Movie Review
Black Power Mixtape, 1967-1975
Directed by Göran Olsson
2011, 100 mins., Not rated
The film Black Power Mixtape, 1967-1975 is a unique documentary currently in limited release after securing a variety of awards on the festival circuit. The film is a look back at the “Black Power” movement in the years referenced in the title. What makes it unique is that the footage comes almost exclusively from material gleaned from Swedish news crews who were covering these events in America at the time.
The footage also contains coverage of visits by prominent African American activists to various European capitals. Much of this footage has probably never been seen by American audiences. The film also contains several backstage type moments of these figures on their tours and between interviews, including a joyful interlude with the irrepressible Harry Belafonte. These candid clips are an interesting diversion from the typical press conference scenes or static footage of speakers behind a podium.

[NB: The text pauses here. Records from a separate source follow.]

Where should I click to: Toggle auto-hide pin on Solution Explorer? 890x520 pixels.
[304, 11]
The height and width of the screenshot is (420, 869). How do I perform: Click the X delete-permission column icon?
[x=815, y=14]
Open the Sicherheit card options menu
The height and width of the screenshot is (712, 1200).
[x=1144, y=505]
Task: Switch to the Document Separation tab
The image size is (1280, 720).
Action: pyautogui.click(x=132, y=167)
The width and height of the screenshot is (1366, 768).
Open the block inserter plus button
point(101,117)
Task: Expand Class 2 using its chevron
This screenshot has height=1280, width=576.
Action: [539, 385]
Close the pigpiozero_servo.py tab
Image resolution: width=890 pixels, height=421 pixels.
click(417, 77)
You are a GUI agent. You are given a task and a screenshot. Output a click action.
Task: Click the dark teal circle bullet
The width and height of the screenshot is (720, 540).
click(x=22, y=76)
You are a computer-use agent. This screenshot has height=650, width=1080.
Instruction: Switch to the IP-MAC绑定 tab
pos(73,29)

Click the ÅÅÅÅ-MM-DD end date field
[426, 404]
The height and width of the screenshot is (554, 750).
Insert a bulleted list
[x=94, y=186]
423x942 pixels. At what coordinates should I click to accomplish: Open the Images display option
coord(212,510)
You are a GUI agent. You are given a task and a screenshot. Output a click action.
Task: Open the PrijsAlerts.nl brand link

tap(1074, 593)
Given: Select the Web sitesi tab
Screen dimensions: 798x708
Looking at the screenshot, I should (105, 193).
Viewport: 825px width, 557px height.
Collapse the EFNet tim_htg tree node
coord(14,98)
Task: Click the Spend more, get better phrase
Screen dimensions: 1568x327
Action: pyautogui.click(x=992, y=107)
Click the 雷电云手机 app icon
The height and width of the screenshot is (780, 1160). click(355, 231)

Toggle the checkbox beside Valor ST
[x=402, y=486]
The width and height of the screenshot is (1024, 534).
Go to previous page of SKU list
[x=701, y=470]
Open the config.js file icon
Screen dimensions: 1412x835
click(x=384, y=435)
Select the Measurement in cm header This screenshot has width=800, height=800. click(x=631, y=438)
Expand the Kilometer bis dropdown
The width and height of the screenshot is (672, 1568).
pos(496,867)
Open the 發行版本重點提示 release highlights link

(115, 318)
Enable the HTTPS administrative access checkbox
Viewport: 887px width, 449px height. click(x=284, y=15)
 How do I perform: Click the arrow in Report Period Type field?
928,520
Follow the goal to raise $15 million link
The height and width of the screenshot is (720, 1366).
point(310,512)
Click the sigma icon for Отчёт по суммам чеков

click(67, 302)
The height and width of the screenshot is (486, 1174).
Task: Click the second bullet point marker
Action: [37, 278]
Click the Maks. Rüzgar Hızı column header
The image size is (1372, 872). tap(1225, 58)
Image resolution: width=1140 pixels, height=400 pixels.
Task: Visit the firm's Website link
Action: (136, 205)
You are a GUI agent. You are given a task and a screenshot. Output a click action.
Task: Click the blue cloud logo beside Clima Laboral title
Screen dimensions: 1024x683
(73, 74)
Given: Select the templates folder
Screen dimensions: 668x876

The film walks us through the growth of the movement without the use of a central narrator, but instead relies on the subtitled commentary of the Swedish reporters that was recorded at the time and also includes contemporary comments from prominent African-American thinkers and activists as well as a few instances of present day comments being provided by the historical figures depicted in the film, including Marxist feminist intellectual Angela Davis, whose trial is covered in some detail.
Just as interesting as the footage of these historical figures speaking with revolutionary fervor, and to my mind just as valuable to the viewer as these seldom seen interviews and vignettes are the scenes of every day life filmed in the period that are scattered throughout the picture. Early on in the film we hear form a recently returned Vietnam veteran who comments that in Vietnam he was fighting for his country, and now that he is home he is “fighting for his life.”
In another scene an urban apartment full of hungry children wake to find a breakfast consisting only of dry cereal without milk. In still another scene, a reporter approaches a stunned crowd on the street that is reacting to the death of Senator Robert F. Kennedy, coming only two months after that of Martin Luther King, Jr. and when a spectator is asked about the future in the light of these events he replies, “There ain’t no future.”
One of the unfortunate, albeit minor, drawbacks of the film is that it’s U.S. coverage centers almost exclusively on New York and California locations. So, therefore, although their images are briefly glimpsed, we are left without the stories of Chicago Black Panther’s Mark Clark and the dynamic Fred Hampton, both of whom were murdered in a pre-dawn police raid in 1969.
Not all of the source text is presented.